Google Inside: Apple's AI strategy for iPhone is a brave move

What’s strategy?

It isn’t just about saying NO (as a lot of pundits will tell you), but it’s largely about knowing one’s strength and sticking to it – and saying NO to everything else (no matter the opportunity cost).

Apple is in talks with Google to use Google’s Gemini AI models, to power some new features coming to the iPhone software this year (via).

While this news isn’t confirmed yet, but if it is true, I think this is a brave decision and Appel deserves a shout out for being true to its mission.

Search hasn’t been core to Apple and we all have seen how badly companies get trolled when things go wrong with their GenAI implementation.

LLMs, beyond a point are a biatch. They are good to have from an infrastructure point of view, but if you are a big brand opening up your implementation of LLM – your brand, your reputation is at stake.

Google is going through this

Apple doesn’t want to trade its brand and get trolled for something it isn’t good at.

Apple will instead focus on running LLM inside your phone, utilizing flash memory as a viable solution for storing LLMs*. Apple will use your data to hyper-personalize your experience and in all probability, it will never go wrong, won’t hallucinate. And Apple will leave everything else to vendors like Google who are going to take the reputation hit if things go wrong.

*Notes from Apple’s paper on running LLMs in flash storage

The GPU in your pocket will have a local GPT3.5 by next year that can be shared among other applications.

Efficient LLM Inference on Limited DRAM
The paper details innovative approaches for executing large language models on devices constrained by DRAM capacity.

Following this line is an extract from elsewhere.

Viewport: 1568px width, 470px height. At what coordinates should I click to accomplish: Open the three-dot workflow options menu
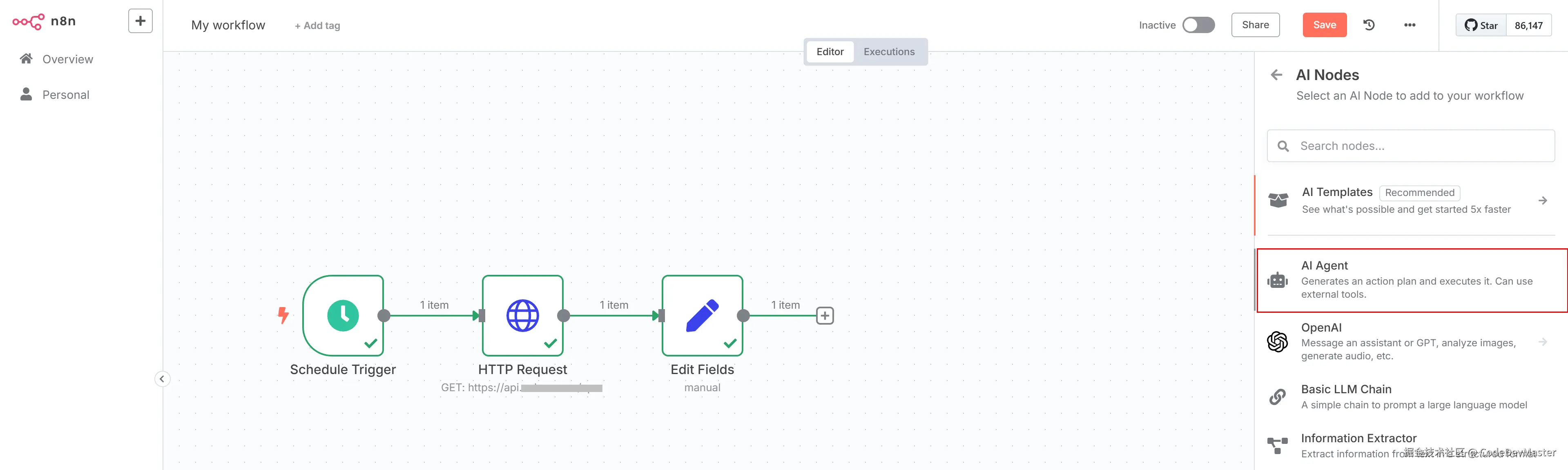click(x=1410, y=25)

It introduces a novel method where model parameters are stored in flash memory and selectively loaded into DRAM during inference, optimizing memory usage and computational efficiency.

Flash Memory for LLM Storage
The study delves into utilizing flash memory as a viable solution for storing LLMs. It addresses the inherent limitations of DRAM in terms of capacity and proposes hardware-aware strategies to enhance inference performance while dealing with the slower access speeds of flash memory.

Windowing and Row-Column Bundling Techniques
The paper proposes ‘windowing’ and ‘row-column bundling’ as key techniques. ‘Windowing’ aims to reduce the amount of data transferred by reusing previously activated neurons, while ‘row-column bundling’ seeks to optimize the size of data chunks read from flash memory, enhancing efficiency [Read the paper].